Цветовая композиция и распределение света не изменились. Богоматерь бледна, младенец Христос окружен сиянием, от него будто исходят лучи. Непосредственно вокруг все бело; седовласый волхв с горностаевым воротником, серебристая голова азиата, наконец, чалма эфиопа — серебряный круг, оттененный розовым и бледно-золотым. Все остальное — черное, желто-бурое или холодное по тону. Головы, багровые или огненно-кирпичные, контрастируют с синеватыми, неожиданно холодными лицами. Навес очень темный, тонет в воздухе. Фигура, написанная в полутонах кроваво-красного цвета, поднимает, поддерживает и завершает всю композицию, связывая ее со сводом пятном смягченного, но вполне определенного цвета. Эта композиция не поддается описанию, потому что в ней нет ничего формально выраженного, она не содержит ничего патетичного, волнующего и, в особенности, ничего литературного. Она пленяет ум, потому что чарует глаз; для художника эта живопись драгоценна. Тонко чувствующим она должна доставлять много радостей, знатоков может смутить. Надо видеть, как все это живет, движется, дышит, смотрит, действует, загорается красками, рассеивается, сливается с рамой и выступает из нее, гаснет в бледных тонах и выделяется в ярких. Что же касается переплетения нюансов и необыкновенного богатства их, достигнутого простыми приемами, силы одних тонов и мягкости других, обилия красного и в то же время свежести целого, что касается законов, управляющих этими эффектами, то все это у Рубенса потрясает.

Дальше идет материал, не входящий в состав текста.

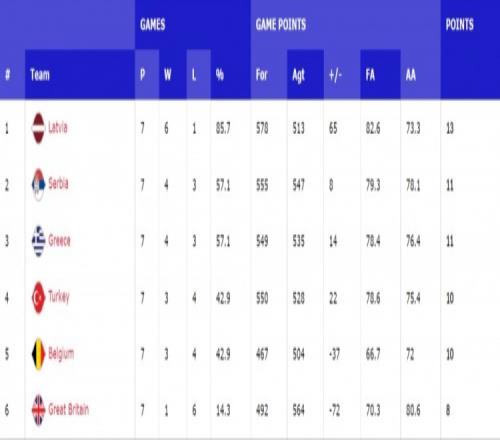The height and width of the screenshot is (440, 500).
Task: Open the Latvia team link
Action: [x=58, y=127]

При анализе картины нам открывается лишь несколько чрезвычайно простых и немногочисленных формул: две-три доминирующие краски, роль которых можно объяснить, действие которых можно предвидеть и роль которых известна в наше время каждому, умеющему писать. Краски эти всегда одни и те же в произведениях Рубенса; тут нет никаких секретов в настоящем смысле этого слова. Различные комбинации красок в его живописи так же легко понять, как и его метод: он так неизменен и ясен в своем применении, что ученику остается лишь следовать ему. Никогда техника Исполнения не была так доступна пониманию, никогда в такой мере не прибегала она ни к каким ухищрениям и недомолвкам, потому что Рубенс, как ни один художник, не думал о сохранении в тайне своего искусства, будь то замысел, композиция, колорит или выполнение. Единственная тайна, принадлежавшая ему и никому им не открытая, даже самым проницательным и сведущим художникам, ни Гаспару де Крайеру, ни Иордансу, ни ван Дейку, — это то неведомое и неуловимое, тот неразложимый атом, то самое ничто, которое в любой человеческой деятельности именуется вдохновением, благодатью, даром и которое решает все.
Вот что нужно прежде всего понять, говоря о Рубенсе. Всякий узкий специалист или человек, чуждый искусству, не понимающий значения дара в художественном произведении — откровения, вдохновения, фантазии в разных формах их выражения, — не способен будет ощутить всю сокровенную сущность вещей. Такому человеку я посоветовал бы никогда не касаться ни Рубенса, ни многих других.
Я избавлю вас от описания створок триптиха, несмотря на их великолепие. В них нашли свое выражение не только лучшая эпоха его творчества, но и лучшая манера его письма, коричнево-серебристая — последнее слово его богатого дарования. Там изображены Иоанн Креститель — фигура редкого достоинства — и Иродиада в темно-серой одежде с красными рукавами, являющаяся воплощением рубенсовского вечно женственного.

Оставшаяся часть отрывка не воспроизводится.